* **WORK TO BE COMPLETED**
Your task is to repeat the entries underneath exactly, minus the pictures.

※ ※ ※

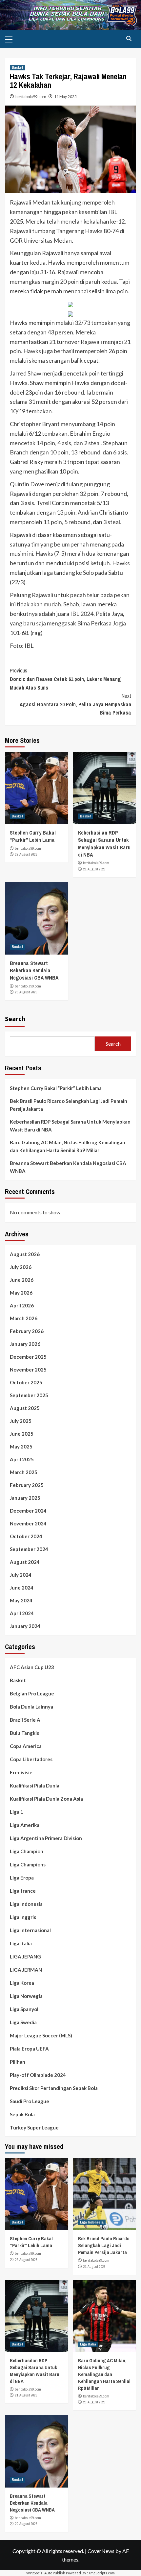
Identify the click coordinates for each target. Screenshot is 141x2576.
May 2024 (21, 1600)
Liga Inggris (23, 1917)
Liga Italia (21, 1943)
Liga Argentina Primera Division (46, 1838)
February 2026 (27, 1331)
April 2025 (22, 1459)
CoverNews (101, 2551)
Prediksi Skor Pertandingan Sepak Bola (54, 2088)
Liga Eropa (22, 1878)
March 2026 (23, 1318)
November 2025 (28, 1370)
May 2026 (21, 1293)
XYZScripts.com (102, 2573)
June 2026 (21, 1280)
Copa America (26, 1746)
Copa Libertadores (31, 1759)
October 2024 (26, 1536)
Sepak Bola (22, 2114)
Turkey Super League (34, 2127)
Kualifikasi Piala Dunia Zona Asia (46, 1799)
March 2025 (23, 1472)
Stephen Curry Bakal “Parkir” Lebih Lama (33, 836)
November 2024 (28, 1523)
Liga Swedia (23, 2022)
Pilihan (17, 2062)
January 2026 (25, 1344)
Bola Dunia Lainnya (31, 1707)
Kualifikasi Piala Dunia (34, 1785)
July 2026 (20, 1267)
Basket (17, 67)
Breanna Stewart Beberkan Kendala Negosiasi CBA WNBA (34, 971)
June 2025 (21, 1434)
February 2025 (27, 1485)
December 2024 (28, 1511)
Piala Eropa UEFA (29, 2049)
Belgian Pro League (32, 1693)
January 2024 (25, 1626)
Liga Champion (26, 1851)
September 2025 (29, 1395)
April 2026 (22, 1305)
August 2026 (25, 1254)
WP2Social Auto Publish (45, 2573)
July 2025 (20, 1421)
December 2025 (28, 1357)
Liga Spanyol (24, 2009)
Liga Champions (28, 1864)
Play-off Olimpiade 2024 (38, 2075)
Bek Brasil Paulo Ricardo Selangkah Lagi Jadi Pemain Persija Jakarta (68, 1105)
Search (15, 1018)
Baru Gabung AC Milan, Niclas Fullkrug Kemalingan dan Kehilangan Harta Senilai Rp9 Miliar (67, 1146)
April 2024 (22, 1613)
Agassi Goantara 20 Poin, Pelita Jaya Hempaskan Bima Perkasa (75, 704)
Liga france (23, 1891)
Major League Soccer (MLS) (41, 2035)
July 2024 (20, 1575)
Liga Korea (22, 1983)
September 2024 (29, 1549)
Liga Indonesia (26, 1904)
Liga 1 (16, 1812)
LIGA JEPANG (25, 1956)
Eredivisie (21, 1772)
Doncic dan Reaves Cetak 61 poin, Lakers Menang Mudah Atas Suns (65, 679)
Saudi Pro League (29, 2101)
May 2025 (21, 1446)
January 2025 (25, 1498)
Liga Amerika (24, 1825)
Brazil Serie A (25, 1720)
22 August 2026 (26, 854)
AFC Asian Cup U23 (32, 1667)
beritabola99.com (30, 96)
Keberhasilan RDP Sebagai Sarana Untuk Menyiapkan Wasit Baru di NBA (104, 843)
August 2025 (25, 1408)
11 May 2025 (65, 96)
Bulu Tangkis (24, 1733)
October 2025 (26, 1382)
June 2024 (21, 1588)
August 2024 (25, 1562)
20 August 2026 (26, 992)
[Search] (129, 38)
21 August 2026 (94, 869)
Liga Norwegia (26, 1996)
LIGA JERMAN (26, 1970)
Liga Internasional (30, 1930)
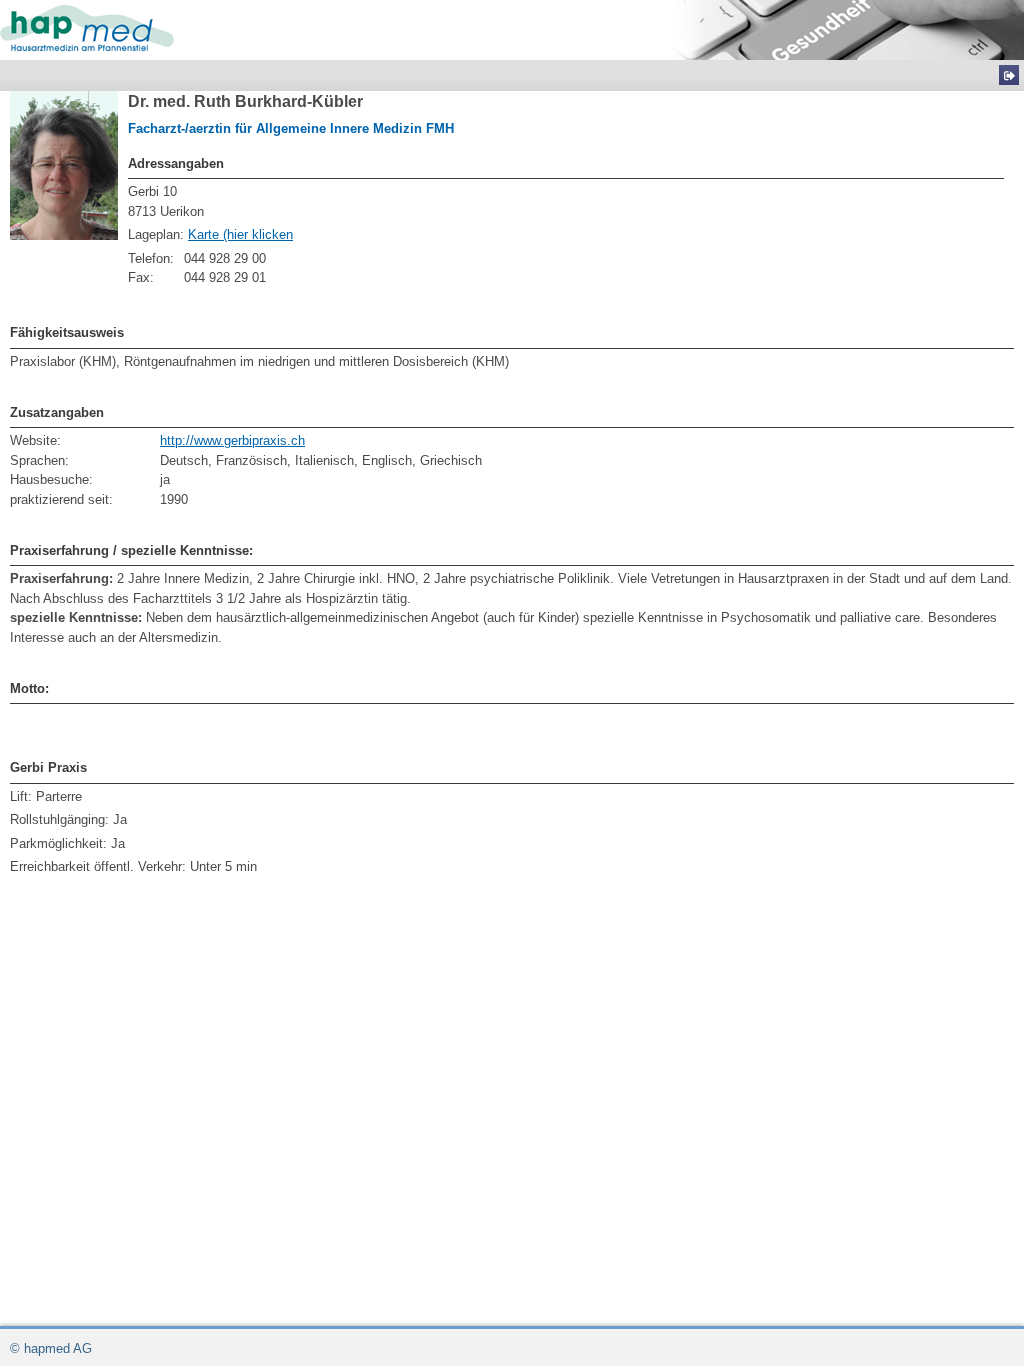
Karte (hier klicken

※ ※ ※

* **ANSWER SECTION**
Identify the click coordinates for each target. Screenshot is 141x2576.
May 2024 (21, 1600)
Liga Inggris (23, 1917)
Liga Italia (21, 1943)
Liga Argentina Primera Division (46, 1838)
February 2026 (27, 1331)
April 2025 (22, 1459)
CoverNews (101, 2551)
Prediksi Skor Pertandingan Sepak Bola (54, 2088)
Liga Eropa (22, 1878)
March 2026 (23, 1318)
November 2025 (28, 1370)
May 2026 (21, 1293)
XYZScripts.com (102, 2573)
June 2026 (21, 1280)
Copa America (26, 1746)
Copa Libertadores (31, 1759)
October 2024 (26, 1536)
Sepak Bola (22, 2114)
Turkey Super League (34, 2127)
Kualifikasi Piala Dunia Zona Asia (46, 1799)
March 2025 (23, 1472)
Stephen Curry Bakal “Parkir” Lebih Lama (33, 836)
November 2024 (28, 1523)
Liga Swedia (23, 2022)
Pilihan (17, 2062)
January 2026 (25, 1344)
Bola Dunia Lainnya (31, 1707)
Kualifikasi Piala Dunia (34, 1785)
July 2026 (20, 1267)
Basket (17, 67)
Breanna Stewart Beberkan Kendala Negosiasi CBA WNBA (34, 971)
June 2025 (21, 1434)
February 2025 (27, 1485)
December 2024 (28, 1511)
Piala Eropa UEFA (29, 2049)
Belgian Pro League (32, 1693)
January 2024 (25, 1626)
Liga Champion (26, 1851)
September 2025 (29, 1395)
April 2026 (22, 1305)
August 2026 (25, 1254)
WP2Social Auto Publish (45, 2573)
July 2025 (20, 1421)
December 2025 (28, 1357)
Liga Spanyol (24, 2009)
Liga Champions (28, 1864)
Play-off Olimpiade 2024 (38, 2075)
Bek Brasil Paulo Ricardo Selangkah Lagi Jadi Pemain Persija Jakarta (68, 1105)
Search (15, 1018)
Baru Gabung AC Milan, Niclas Fullkrug Kemalingan dan Kehilangan Harta Senilai Rp9 Miliar (67, 1146)
April 2024 (22, 1613)
Agassi Goantara 20 Poin, Pelita Jaya Hempaskan Bima Perkasa (75, 704)
Liga france (23, 1891)
Major League Soccer (MLS) (41, 2035)
July 2024 (20, 1575)
Liga Korea (22, 1983)
September 2024 (29, 1549)
Liga Indonesia (26, 1904)
Liga 1 (16, 1812)
LIGA JEPANG (25, 1956)
Eredivisie (21, 1772)
Doncic dan Reaves Cetak 61 poin, Lakers Menang Mudah Atas Suns (65, 679)
Saudi Pro League (29, 2101)
May 2025 (21, 1446)
January 2025 (25, 1498)
Liga Amerika (24, 1825)
Brazil Serie A (25, 1720)
22 August 2026 (26, 854)
AFC Asian Cup U23 (32, 1667)
beritabola99.com (30, 96)
Keberhasilan RDP Sebagai Sarana Untuk Menyiapkan Wasit Baru di NBA (104, 843)
August 2025 (25, 1408)
11 May 2025 (65, 96)
Bulu Tangkis (24, 1733)
October 2025 (26, 1382)
June 2024 (21, 1588)
August 2024 (25, 1562)
20 August 2026 (26, 992)
[Search] (129, 38)
21 August 2026 (94, 869)
Liga Norwegia (26, 1996)
LIGA JERMAN (26, 1970)
Liga Internasional (30, 1930)
Karte (hier klicken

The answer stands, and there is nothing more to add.